Mosab Hassan Yousef Deportation Threat

As has been widely reported, Mosab Hassan Yousef is facing the possibility of deportation from the USA; Yousef is the son of a senior Hamas figure, and he gained some media attention in 2008 for moving to America and announcing his conversion to Christianity (I blogged on this at the time). He subsequently revealed that he had worked with Israeli security services to undermine Hamas terrorist operations, and his memoir, Son of Hamas, has garnered consderable interest. He gives an account on Facebook:

It began when I arrived in America January 2, 2007. I walked into the airport like anyone else on a tourist visa. Seven months later, I went to the Homeland Security office, knocked on their door and told them, “Hey, guys, I am the son of Sheikh Hassan Yousef, my father is involved in a terrorist organization, and I would like political asylum in your country.”

They were shocked. They didn’t expect it. I told them, hey, you didn’t discover me. You didn’t catch me. I came to you and told you who I am to wake you up. I wanted them to see that they have huge gaps in their security and their understanding of terrorism and make changes before it’s too late.

I filed an application for political asylum. Not surprisingly, on February 23, 2009, they told me that I was “barred from a grant of asylum because there were reasonable grounds for believing [I] was a danger to the security of the United States and because [I] engaged in terrorist activity.”

More hearings followed. When they demanded evidence to support my claim that I was not a terrorist or a security threat, I filed a draft of my book, Son of Hamas. Surely this would make everything perfectly clear…

Recently, I received a document in which Homeland Security senior attorney Kerri Calcador claimed that, “In the book, the respondent discusses his extensive involvement with Hamas in great detail. For example, in one portion of the book, a member of Shin Bet shows the respondent a list of suspects implicated in a March 2001 suicide bombing and asks the respondent whether he knows the individuals. The respondent indicates that he does know five of the people on the list and states that he previously drove them to safe houses.”

On page 5, Calcador concluded that, “At a bare minimum, evidence of the respondent’s transport of Hamas members to safe houses—discussed above in the Statement of the Case as but one example of the respondent’s involvement with Hamas—indicates that the respondent provided material support to a [Tier I] terrorist organization.”

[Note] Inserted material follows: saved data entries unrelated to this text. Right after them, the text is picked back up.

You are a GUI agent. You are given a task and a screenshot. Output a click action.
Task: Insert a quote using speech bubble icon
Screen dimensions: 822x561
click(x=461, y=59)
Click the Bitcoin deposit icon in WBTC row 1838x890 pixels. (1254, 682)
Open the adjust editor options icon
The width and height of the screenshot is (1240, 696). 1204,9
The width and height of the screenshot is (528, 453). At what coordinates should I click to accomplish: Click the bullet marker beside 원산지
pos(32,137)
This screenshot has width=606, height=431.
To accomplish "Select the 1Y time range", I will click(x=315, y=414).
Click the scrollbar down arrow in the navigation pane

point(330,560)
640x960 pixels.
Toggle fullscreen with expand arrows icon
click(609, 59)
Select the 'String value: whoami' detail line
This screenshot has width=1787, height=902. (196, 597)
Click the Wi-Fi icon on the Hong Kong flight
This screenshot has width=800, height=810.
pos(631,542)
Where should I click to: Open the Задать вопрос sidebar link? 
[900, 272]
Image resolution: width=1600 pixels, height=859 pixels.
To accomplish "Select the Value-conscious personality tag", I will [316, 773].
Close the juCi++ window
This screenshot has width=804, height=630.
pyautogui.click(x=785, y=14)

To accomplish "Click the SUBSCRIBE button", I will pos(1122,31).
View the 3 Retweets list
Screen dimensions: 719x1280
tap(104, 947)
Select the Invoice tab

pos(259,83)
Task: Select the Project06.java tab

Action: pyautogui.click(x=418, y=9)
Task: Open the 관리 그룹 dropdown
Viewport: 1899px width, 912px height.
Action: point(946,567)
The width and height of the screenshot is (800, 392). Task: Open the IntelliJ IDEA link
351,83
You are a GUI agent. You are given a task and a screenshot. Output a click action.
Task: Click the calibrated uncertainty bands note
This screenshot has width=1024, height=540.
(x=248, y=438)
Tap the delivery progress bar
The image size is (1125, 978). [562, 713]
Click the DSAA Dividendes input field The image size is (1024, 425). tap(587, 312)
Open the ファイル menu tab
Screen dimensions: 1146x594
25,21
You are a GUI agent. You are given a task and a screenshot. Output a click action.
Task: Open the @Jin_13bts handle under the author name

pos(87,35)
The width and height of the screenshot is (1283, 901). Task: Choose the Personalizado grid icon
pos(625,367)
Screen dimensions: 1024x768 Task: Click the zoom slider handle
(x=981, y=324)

Is she kidding? Either Homeland Security’s chief attorney has zero reading comprehension, or else she intentionally took the passage out of context. And I am not sure which is worse.

Even a child reading the book can see that, during that time, I was working as a secret agent for the Shin Bet (Israeli’s internal security service, comparable to our FBI)…

Various conservative groups have taken up the cause, some inevitably suggesting this is some sort of Islamic conspiracy by the US government.

I have sympathy for Yousef’s predicament, as he tells it: some may regard his spying for Israel as a betrayal, but those who support Palestinian rights (and that includes me) should recognise that the responsibility lies with Hamas, whose terrorism and religious extremism clearly alienates thoughtful Palestinians and puts some, like Yousef, in impossible situations. As I blogged recently, Yousef is against the Israel occupation, and his co-author in Son of Hamas is very critical of Israel. Yousef has also posted an article from Haaretz to his website which contains the following from his former Shin Bet handler:

“I handled no few agents who had ideological motives, who did not want to see more killings. Many were critical of Israel and Mosab is no Zionist. From his point of view, the War of Independence was the Nakba…”

And although he has converted to Christianity, he has said that he doesn’t wish to be seen as a “spiritual trophy”. However, there is one unencouraging sign on this front; Christian Zionist author Joel C. Rosenberg (background here and here) writes on his blog that:

Mosab Hasan Yousef, author of the New York Times best-selling non-fiction book, Son of Hamas, will be speaking by videotape at the 2010 Epicenter Conference next week.

That puts Yousef in depressing company: the 2010 Epicenter Conference includes the like of Tony Perkins, Kay Arthur, and William Boykin. Is this to be Yousef’s future, to be wheeled out at these rallies evermore to make our flesh creep with awful disclosures about the evils of Islam, like Walid Shoebat? Of course, Yousef probably feels indebted to those who have supported him in the USA, but one hoped for something better. I blogged on the 2008 Epicenter Conference here.

There’s also a bit of humbug from Rosenberg on the subject:

The U.S. Department of Homeland Security may soon deport Mosab back to the West Bank where he very well could be assassinated.

But Rosenberg regards the West Bank as being part of Israel – and although the deportation threat does seem on the face of it to be excessively bureaucratic, surely the primary responsibility for looking after Yousef should be with Israel, rather than the USA?

Yousef has a court hearing on 30 June. Of special interest to me, the judge has the excellent name of Rico Bartolomei.